AUTHOR=Kernan Freire Samuel , Wang Chaofan , Foosherian Mina , Wellsandt Stefan , Ruiz-Arenas Santiago , Niforatos Evangelos TITLE=Knowledge sharing in manufacturing using LLM-powered tools: user study and model benchmarking JOURNAL=Frontiers in Artificial Intelligence VOLUME=7 YEAR=2024 URL=https://www.frontiersin.org/journals/artificial-intelligence/articles/10.3389/frai.2024.1293084 DOI=10.3389/frai.2024.1293084 ISSN=2624-8212 ABSTRACT=

Recent advances in natural language processing enable more intelligent ways to support knowledge sharing in factories. In manufacturing, operating production lines has become increasingly knowledge-intensive, putting strain on a factory's capacity to train and support new operators.

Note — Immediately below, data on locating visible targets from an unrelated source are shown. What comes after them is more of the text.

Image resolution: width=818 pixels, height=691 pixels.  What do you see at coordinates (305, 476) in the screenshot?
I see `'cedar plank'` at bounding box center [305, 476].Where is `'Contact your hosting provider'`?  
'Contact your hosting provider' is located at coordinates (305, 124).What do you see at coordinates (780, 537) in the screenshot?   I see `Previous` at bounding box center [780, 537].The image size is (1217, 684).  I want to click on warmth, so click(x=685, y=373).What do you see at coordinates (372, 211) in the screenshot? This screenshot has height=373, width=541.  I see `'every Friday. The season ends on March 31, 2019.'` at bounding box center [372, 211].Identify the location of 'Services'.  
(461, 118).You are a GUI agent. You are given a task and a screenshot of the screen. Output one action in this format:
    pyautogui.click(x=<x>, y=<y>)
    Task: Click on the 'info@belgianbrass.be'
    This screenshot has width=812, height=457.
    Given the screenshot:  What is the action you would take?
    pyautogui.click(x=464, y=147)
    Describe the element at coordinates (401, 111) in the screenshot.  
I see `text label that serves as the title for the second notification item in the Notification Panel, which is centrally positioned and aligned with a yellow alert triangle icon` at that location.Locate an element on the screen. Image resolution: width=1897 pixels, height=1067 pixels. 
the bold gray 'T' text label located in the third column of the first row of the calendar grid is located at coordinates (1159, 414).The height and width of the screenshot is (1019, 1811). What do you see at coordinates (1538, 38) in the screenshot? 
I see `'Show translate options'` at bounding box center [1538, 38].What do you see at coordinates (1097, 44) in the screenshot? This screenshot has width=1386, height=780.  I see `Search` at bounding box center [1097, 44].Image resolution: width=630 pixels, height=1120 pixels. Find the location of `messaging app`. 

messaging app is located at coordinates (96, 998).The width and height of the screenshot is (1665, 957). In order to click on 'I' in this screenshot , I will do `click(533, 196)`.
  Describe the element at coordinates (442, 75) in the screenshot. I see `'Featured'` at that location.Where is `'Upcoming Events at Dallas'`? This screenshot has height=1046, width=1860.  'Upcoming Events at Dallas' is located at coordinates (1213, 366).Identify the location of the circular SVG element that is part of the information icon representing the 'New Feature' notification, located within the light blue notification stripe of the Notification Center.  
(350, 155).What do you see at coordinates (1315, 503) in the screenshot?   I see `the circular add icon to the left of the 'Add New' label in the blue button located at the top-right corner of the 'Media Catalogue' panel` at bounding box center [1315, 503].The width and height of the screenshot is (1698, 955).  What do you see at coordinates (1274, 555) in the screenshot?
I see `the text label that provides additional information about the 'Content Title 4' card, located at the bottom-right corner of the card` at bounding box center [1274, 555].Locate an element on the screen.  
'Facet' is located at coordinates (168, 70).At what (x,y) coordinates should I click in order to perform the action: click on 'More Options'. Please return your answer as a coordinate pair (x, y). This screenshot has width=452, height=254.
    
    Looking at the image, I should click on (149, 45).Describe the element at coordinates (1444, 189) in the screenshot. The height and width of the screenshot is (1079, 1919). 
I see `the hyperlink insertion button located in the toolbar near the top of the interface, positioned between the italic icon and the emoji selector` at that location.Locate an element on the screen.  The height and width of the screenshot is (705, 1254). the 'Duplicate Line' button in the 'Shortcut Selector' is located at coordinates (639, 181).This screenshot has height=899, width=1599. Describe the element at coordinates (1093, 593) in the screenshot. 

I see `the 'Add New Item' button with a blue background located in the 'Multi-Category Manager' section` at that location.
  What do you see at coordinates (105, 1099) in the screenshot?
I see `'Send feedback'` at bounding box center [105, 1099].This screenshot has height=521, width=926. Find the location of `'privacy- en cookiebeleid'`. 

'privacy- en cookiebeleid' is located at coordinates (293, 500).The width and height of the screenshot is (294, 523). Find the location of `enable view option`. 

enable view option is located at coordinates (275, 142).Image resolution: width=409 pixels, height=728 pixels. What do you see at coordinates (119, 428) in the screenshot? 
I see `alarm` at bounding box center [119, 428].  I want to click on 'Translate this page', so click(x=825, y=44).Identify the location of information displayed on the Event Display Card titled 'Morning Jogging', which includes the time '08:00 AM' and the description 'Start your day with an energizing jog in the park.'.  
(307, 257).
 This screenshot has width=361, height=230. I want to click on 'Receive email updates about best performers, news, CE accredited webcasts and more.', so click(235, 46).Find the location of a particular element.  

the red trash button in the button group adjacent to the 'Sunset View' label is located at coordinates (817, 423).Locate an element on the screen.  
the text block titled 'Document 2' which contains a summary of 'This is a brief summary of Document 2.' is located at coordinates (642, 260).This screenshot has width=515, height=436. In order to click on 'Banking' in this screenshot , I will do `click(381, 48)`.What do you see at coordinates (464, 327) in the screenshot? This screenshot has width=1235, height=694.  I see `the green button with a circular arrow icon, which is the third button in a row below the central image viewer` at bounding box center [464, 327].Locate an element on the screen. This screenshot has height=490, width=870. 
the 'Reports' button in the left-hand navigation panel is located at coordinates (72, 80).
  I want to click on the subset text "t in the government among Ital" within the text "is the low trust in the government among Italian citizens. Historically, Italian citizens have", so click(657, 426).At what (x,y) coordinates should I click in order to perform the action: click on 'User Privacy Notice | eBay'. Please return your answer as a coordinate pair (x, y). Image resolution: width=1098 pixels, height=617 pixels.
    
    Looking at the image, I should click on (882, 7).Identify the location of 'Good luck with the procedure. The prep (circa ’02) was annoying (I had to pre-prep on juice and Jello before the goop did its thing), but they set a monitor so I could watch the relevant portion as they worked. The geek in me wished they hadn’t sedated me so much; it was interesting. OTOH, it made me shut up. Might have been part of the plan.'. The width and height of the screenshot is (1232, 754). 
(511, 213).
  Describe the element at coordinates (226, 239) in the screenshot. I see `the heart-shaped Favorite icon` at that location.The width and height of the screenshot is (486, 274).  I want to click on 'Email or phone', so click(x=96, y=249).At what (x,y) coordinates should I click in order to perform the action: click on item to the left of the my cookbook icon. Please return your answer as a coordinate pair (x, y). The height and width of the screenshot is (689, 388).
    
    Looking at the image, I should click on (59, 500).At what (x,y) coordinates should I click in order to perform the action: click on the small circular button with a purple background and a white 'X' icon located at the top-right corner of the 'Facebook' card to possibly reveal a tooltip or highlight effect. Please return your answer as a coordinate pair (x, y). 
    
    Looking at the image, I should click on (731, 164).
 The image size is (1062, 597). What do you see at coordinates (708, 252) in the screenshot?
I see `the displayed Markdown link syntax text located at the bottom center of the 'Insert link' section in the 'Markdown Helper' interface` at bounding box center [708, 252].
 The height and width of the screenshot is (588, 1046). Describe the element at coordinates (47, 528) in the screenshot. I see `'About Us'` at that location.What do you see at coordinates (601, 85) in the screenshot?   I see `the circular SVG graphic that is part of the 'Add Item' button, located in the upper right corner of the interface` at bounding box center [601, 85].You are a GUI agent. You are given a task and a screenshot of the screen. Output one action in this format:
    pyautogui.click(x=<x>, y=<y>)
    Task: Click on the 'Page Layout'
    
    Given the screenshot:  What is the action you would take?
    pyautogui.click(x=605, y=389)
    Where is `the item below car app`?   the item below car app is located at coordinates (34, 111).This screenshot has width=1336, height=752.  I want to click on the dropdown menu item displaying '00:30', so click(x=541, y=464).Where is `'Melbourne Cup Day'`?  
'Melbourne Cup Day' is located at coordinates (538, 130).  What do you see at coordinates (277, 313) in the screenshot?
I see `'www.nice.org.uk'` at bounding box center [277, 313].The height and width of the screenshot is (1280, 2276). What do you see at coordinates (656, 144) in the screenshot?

This paper introduces a Large Language Model (LLM)-based system designed to retrieve information from the extensive knowledge contained in factory documentation and knowledge shared by expert operators. The system aims to efficiently answer queries from operators and facilitate the sharing of new knowledge. We conducted a user study at a factory to assess its potential impact and adoption, eliciting several perceived benefits, namely, enabling quicker information retrieval and more efficient resolution of issues. However, the study also highlighted a preference for learning from a human expert when such an option is available. Furthermore, we benchmarked several commercial and open-sourced LLMs for this system. The current state-of-the-art model, GPT-4, consistently outperformed its counterparts, with open-source models trailing closely, presenting an attractive option given their data privacy and customization benefits. In summary, this work offers preliminary insights and a system design for factories considering using LLM tools for knowledge management.